The leading motivations in integrating distributed generations (DGs) in power systems are loss reduction, increasing reliability and voltage profile improvement [1]. However, the well-known defects of conventional DGs and the evident improvement in the competitiveness of renewable energy sources (RES) in terms of capital cost are encouraging investors to replace conventional DGs with solar distributed generations (SDGs) and wind distributed generations (WDGs) [2,3]. Optimal integration of these renewable DGs in power systems is crucial for their safe and economical operation [4]. Natural intermittencies of solar irradiation, wind speed, and plug-in electric vehicles (PEVs) load demand as a new aspect of power system should also be assimilated into sizing and siting problems, which is a mixed-integer nonlinear problem subjected to multiple objectives and constraints and many local optimums [5]. Additionally, the problem should handle these uncertainties with a reasonable tradeoff between computational burden and accuracy.

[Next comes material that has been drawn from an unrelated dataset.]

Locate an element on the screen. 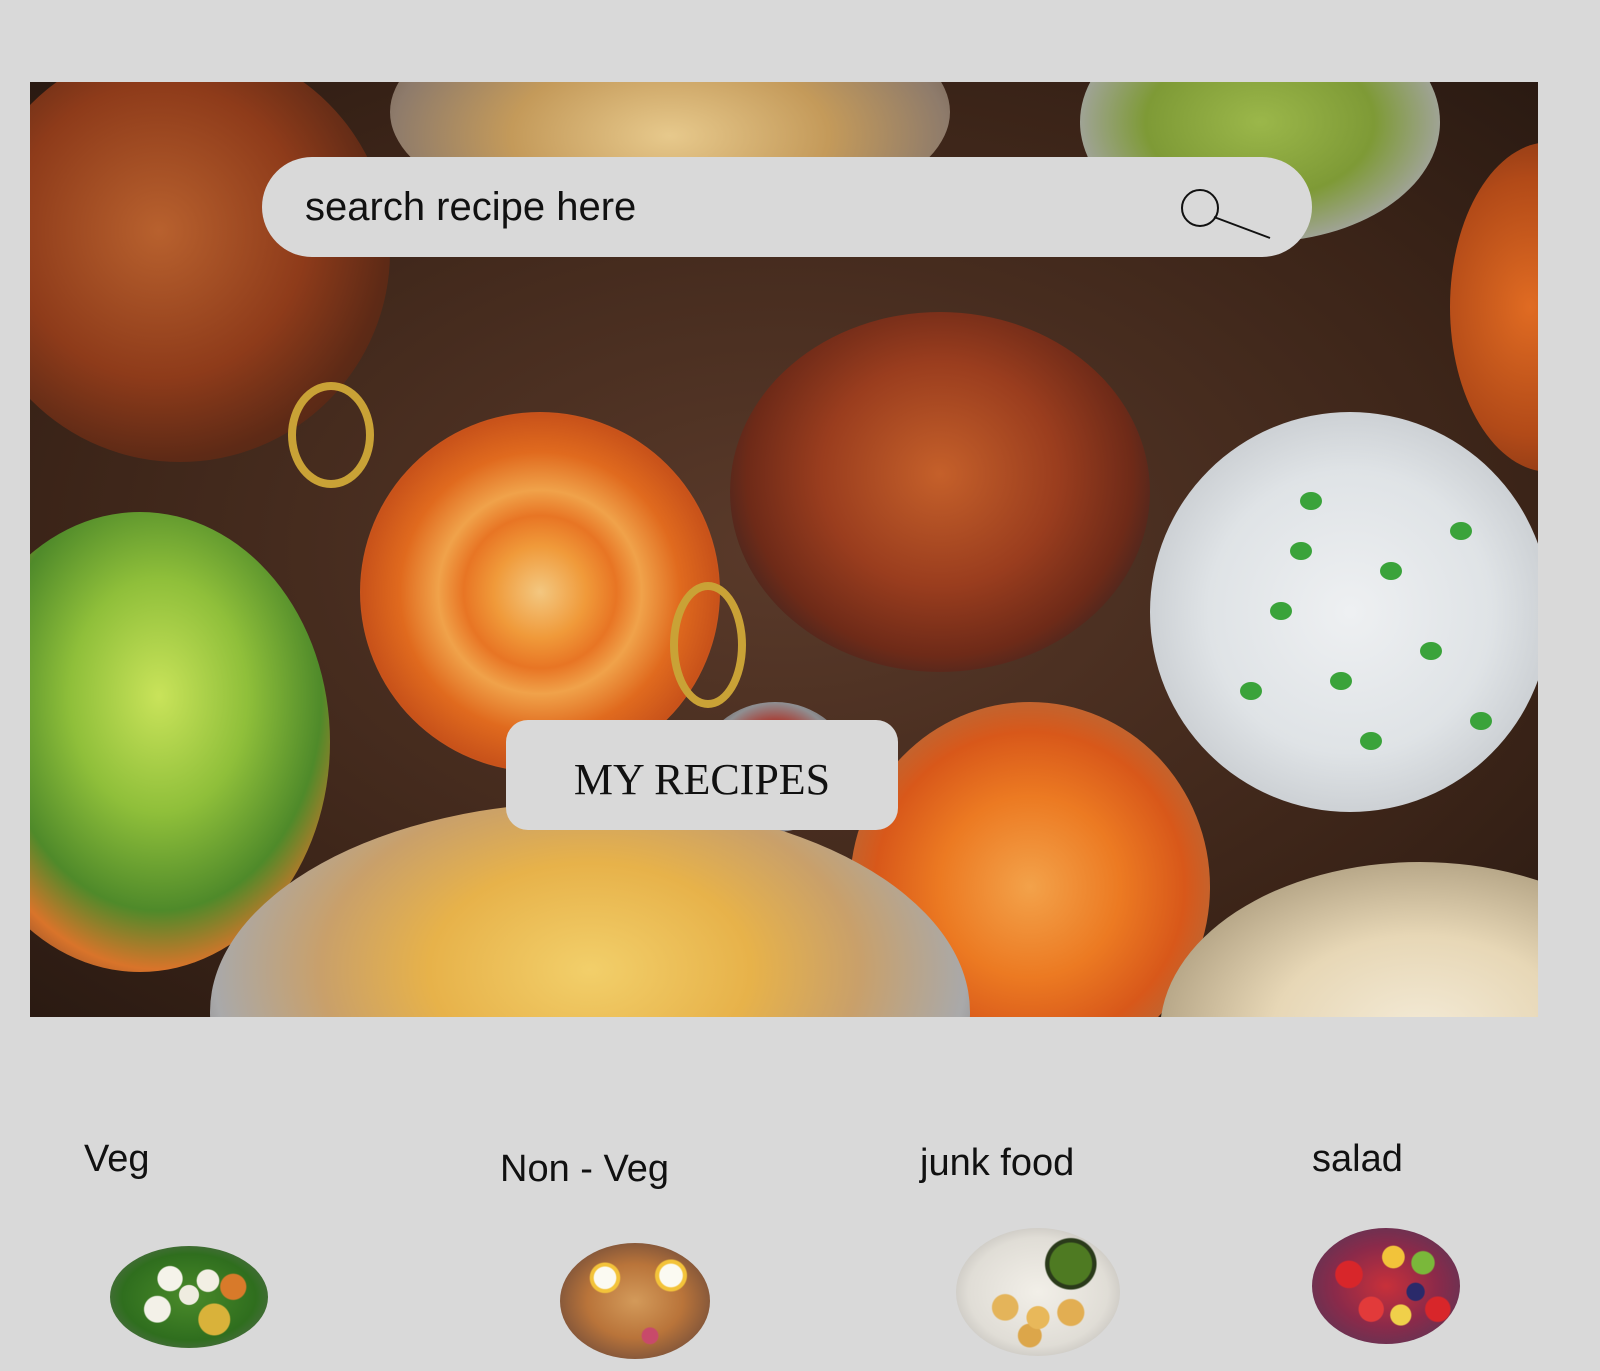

Moreover, it might be in favor of the system operator to ignore the small probabilities of violation for soft constraints such as voltage and power limits [6]. According to the literature, DG planning can be generally categorized into single objective and multi-objective formulation [7]. They can also be categorized into subcategories such as deterministic, probabilistic, or in terms of the algorithm they apply, such as metaheuristic, analytical, etc. [5]. In the field of multi-objective DG allocation and sizing problems, some significant contributions have been made by [8–13].